Keywords

1 Introduction

In recent years, development of end-to-end systems became the main trend in speech recognition technologies due to fast advances in deep learning approaches. The end-to-end speech recognition methods are mainly based on two types of models: Connectional Temporal Classification (CTC) and attention-based encoder-decoder, as well as on their combination [1].

For example, an investigation of end-to-end model with CTC is described in [2]. It was shown that such system is able to work without language model (LM) well. Training dataset [3] was made up of audio tracks of Youtube videos with duration more than 650 h. Testing dataset was made up of audio tracks of Google Preferred channels on YouTube [4], its duration was 25 h. The lowest word error rate (WER) obtained without using LM was 13.9% and it was equal to 13.4% with the usage of LM.

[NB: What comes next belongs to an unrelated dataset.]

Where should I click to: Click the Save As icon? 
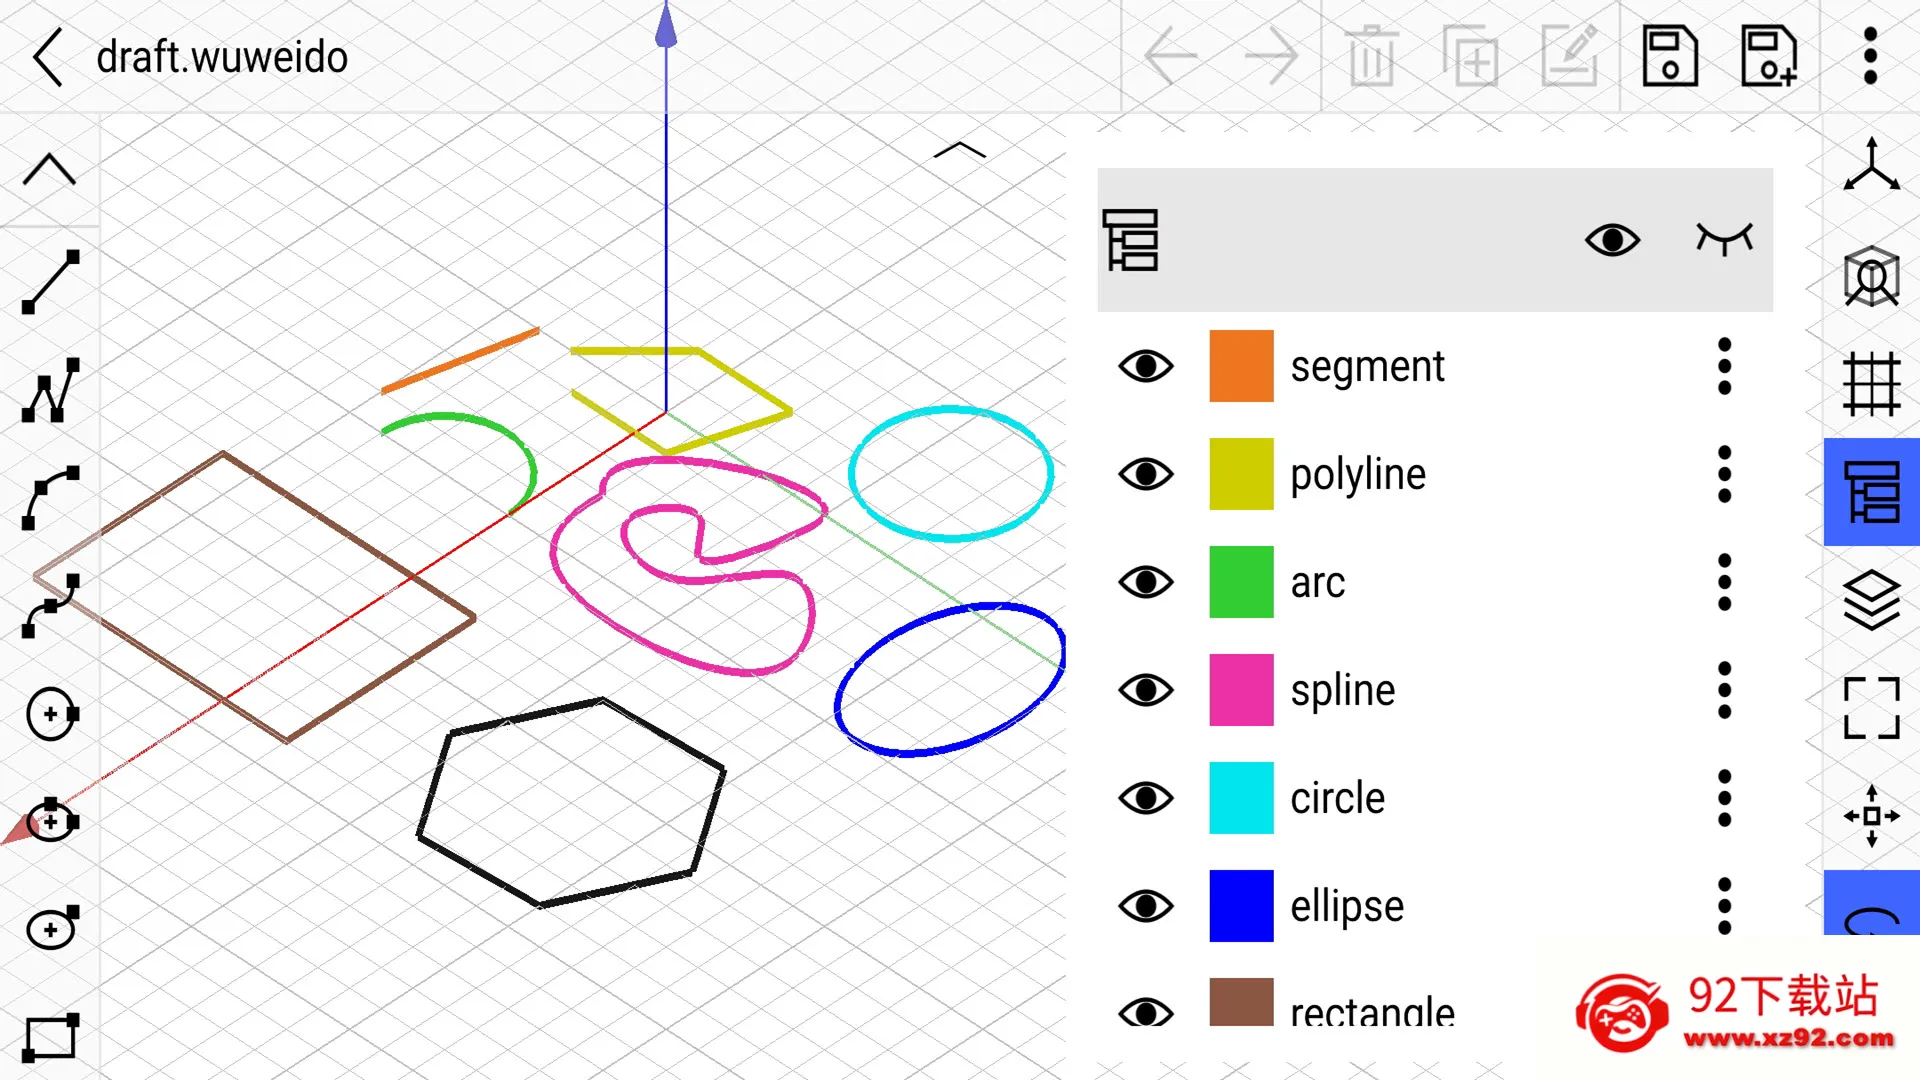click(1768, 57)
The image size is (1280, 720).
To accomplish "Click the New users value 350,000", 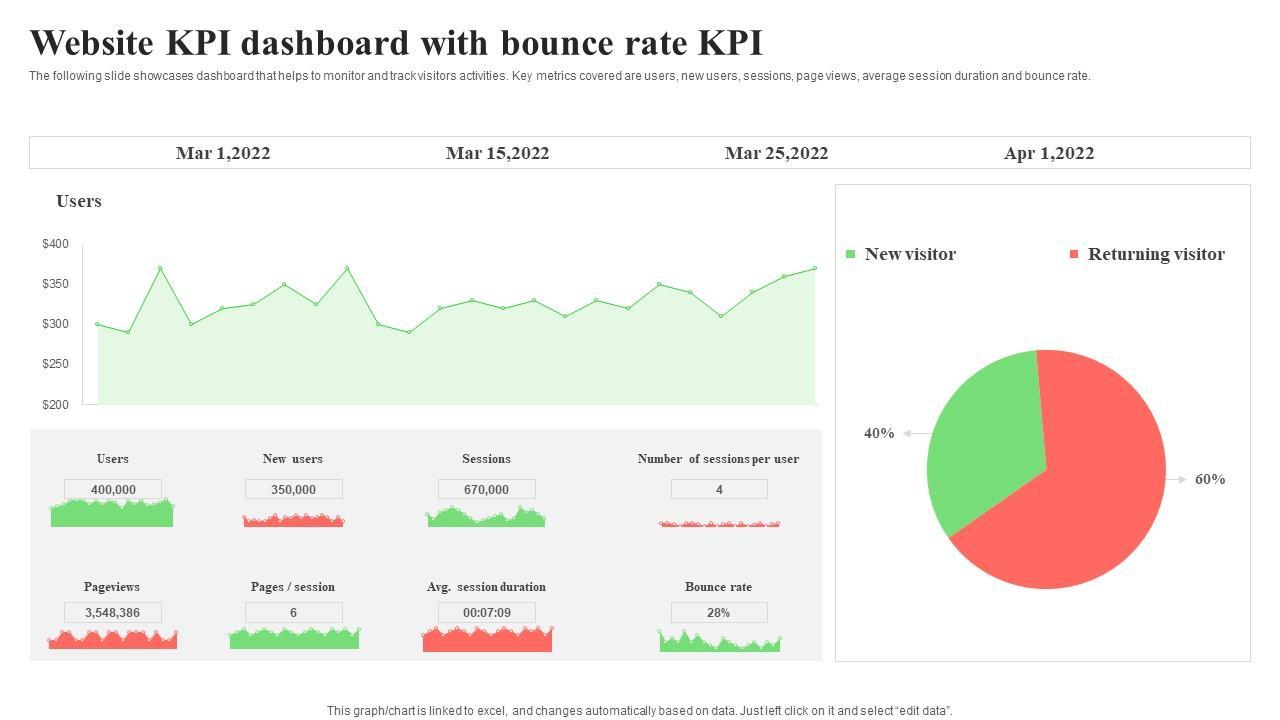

Attention based encoder-decoder model was used in [5] for experiments on recognition of speech from LibriSpeech corpus. The authors performed data augmentation by speed, tempo, and/or volume perturbation, sequence-noise injection. The authors obtained WER = 4% on test-clean data and WER = 11.7% on test-other. The application of LSTM-based LM results in decreasing of WER to 2.5% and 8.2% on test-clean and test-other sets respectively.

Joint CTC-attention based end-to-end speech recognition was proposed in [6]. Two loss functions are used in these model, which are combined using weighted sum as follows:

$$ L = \lambda L_{CTC} + \left( {1 - \lambda } \right)L_{att} , $$

where \( L_{CTC} \) is an objective for CTC and \( L_{att} \) is an objective for attention-based model, \( \lambda \) is a weight of CTC model, \( \lambda \in \left[ {0,1} \right] \).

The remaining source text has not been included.